Open AccessLeishmania donovani lipophosphoglycan disrupts phagosome microdomains in J774 macrophages
Author(s) -
Dermine JeanFrançois,
Goyette Guillaume,
Houde Mathieu,
Turco Salvatore J.,
Desjardins Michel
Publication year - 2005
Publication title -
cellular microbiology
Language(s) - English
Resource type - Journals
SCImago Journal Rank - 1.542
H-Index - 138
eISSN - 1462-5822
pISSN - 1462-5814
DOI - 10.1111/j.1462-5822.2005.00550.x
Subject(s) - lipophosphoglycan , phagolysosome , phagosome , biology , leishmania donovani , phagocytosis , leishmania , microbiology and biotechnology , biogenesis , virulence factor , virulence , immunology , leishmaniasis , parasite hosting , visceral leishmaniasis , biochemistry , world wide web , computer science , gene
Summary Clearance of pathogens by phagocytosis and their killing in phagolysosomes is a key aspect of our innate ability to fight infectious agents.
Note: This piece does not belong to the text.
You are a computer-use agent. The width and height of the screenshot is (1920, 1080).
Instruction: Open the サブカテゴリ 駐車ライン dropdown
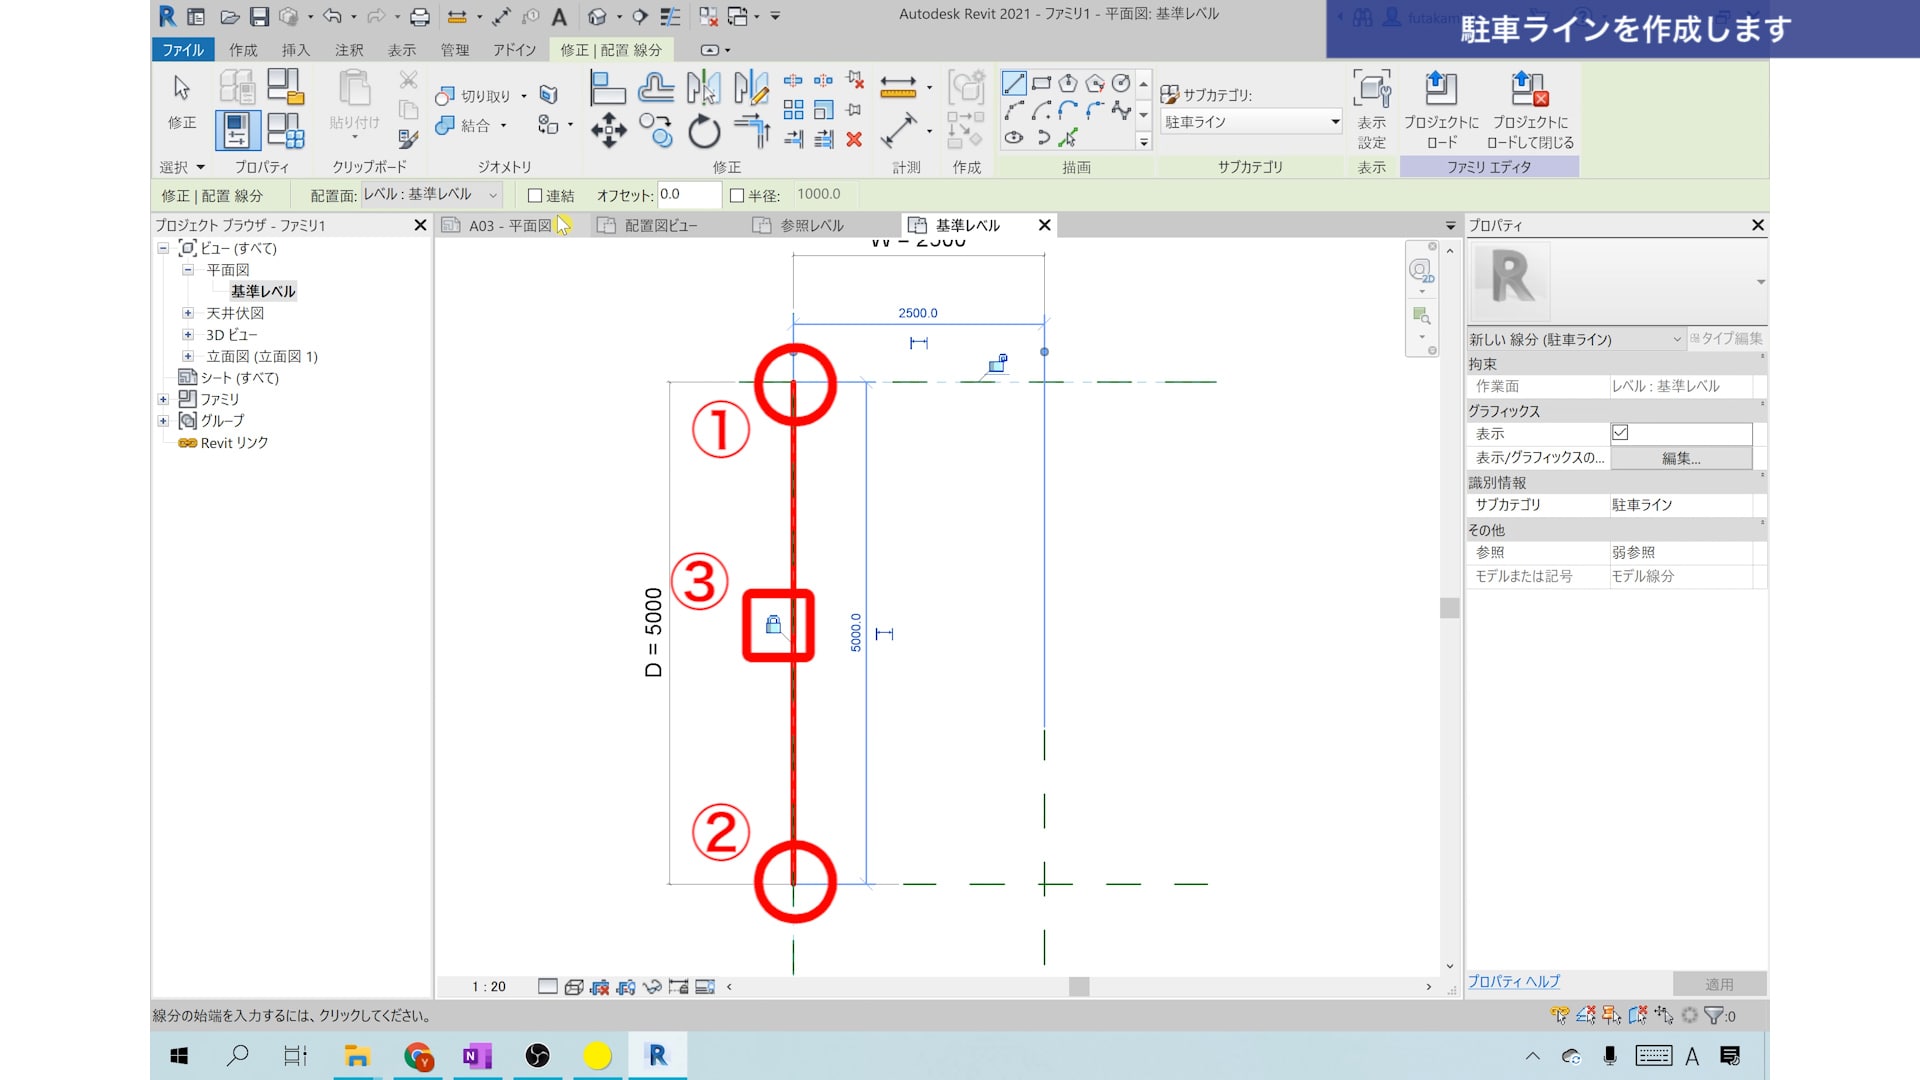[1251, 122]
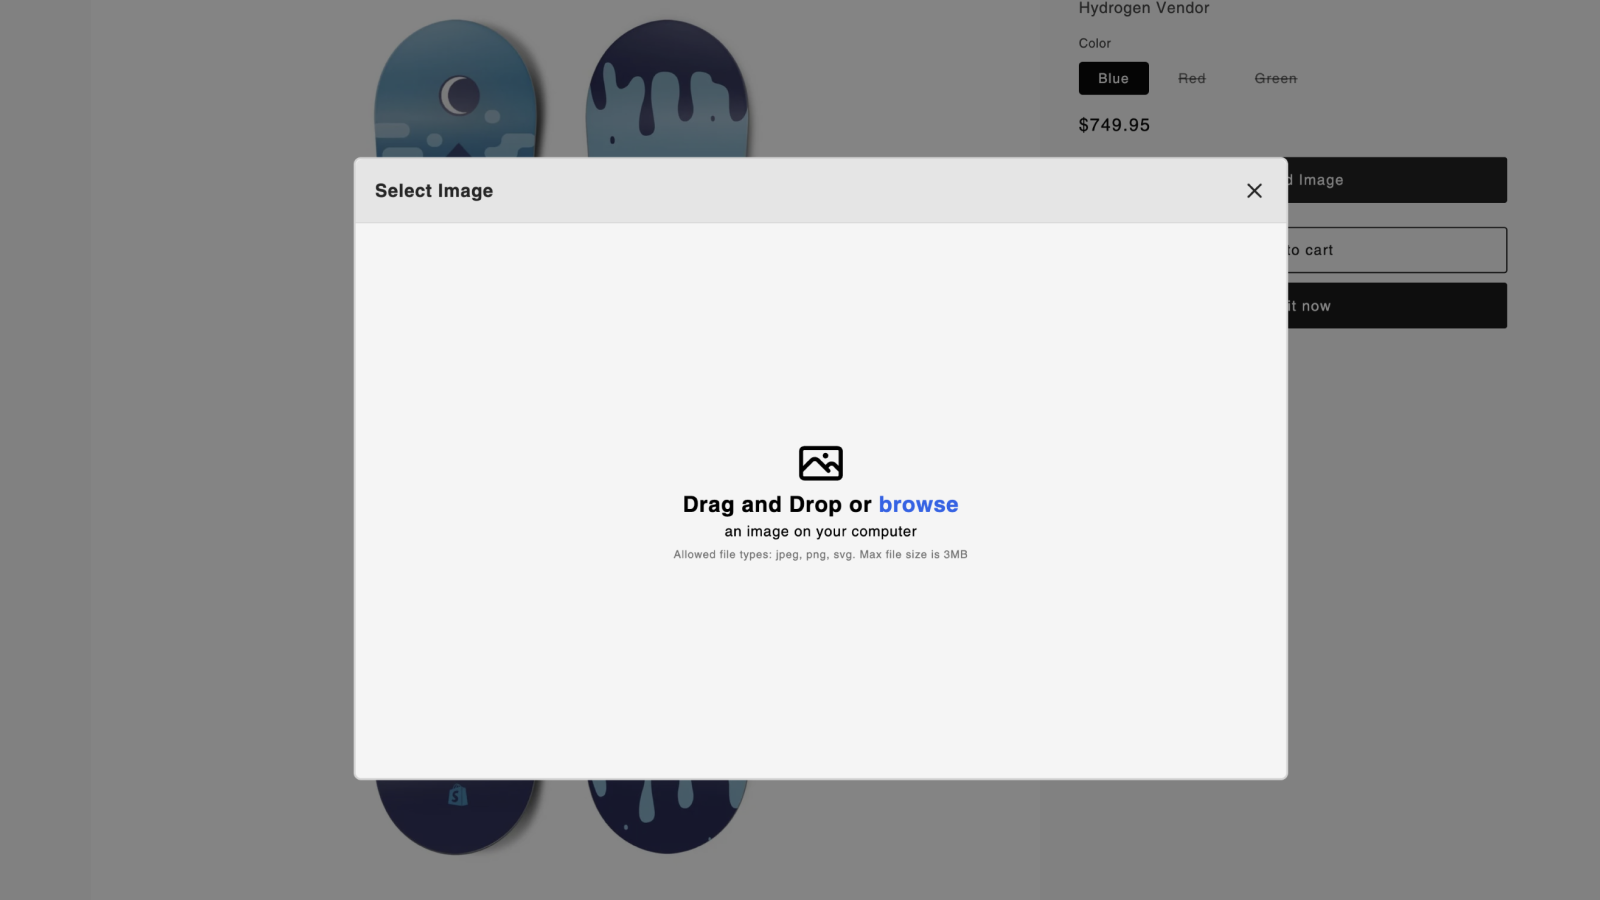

Leishmania parasites have evolved ways to survive and replicate in macrophages by inhibiting phagosome maturation and avoiding the harsh environment of phagolysosomes. We describe here that during this process Leishmania donovani uses a novel strategy involving its surface lipophosphoglycan (LPG), a virulence factor impeding many host functions, to prevent the formation or disrupt lipid microdomains on the phagosome membrane. LPG acts locally on the membrane and requires its repetitive carbohydrate moieties to alter the organization of microdomains. Targeting and disruption of functional foci, where proteins involved in key aspects of phagolysosome biogenesis assemble, is likely to confer a survival advantage to the parasite.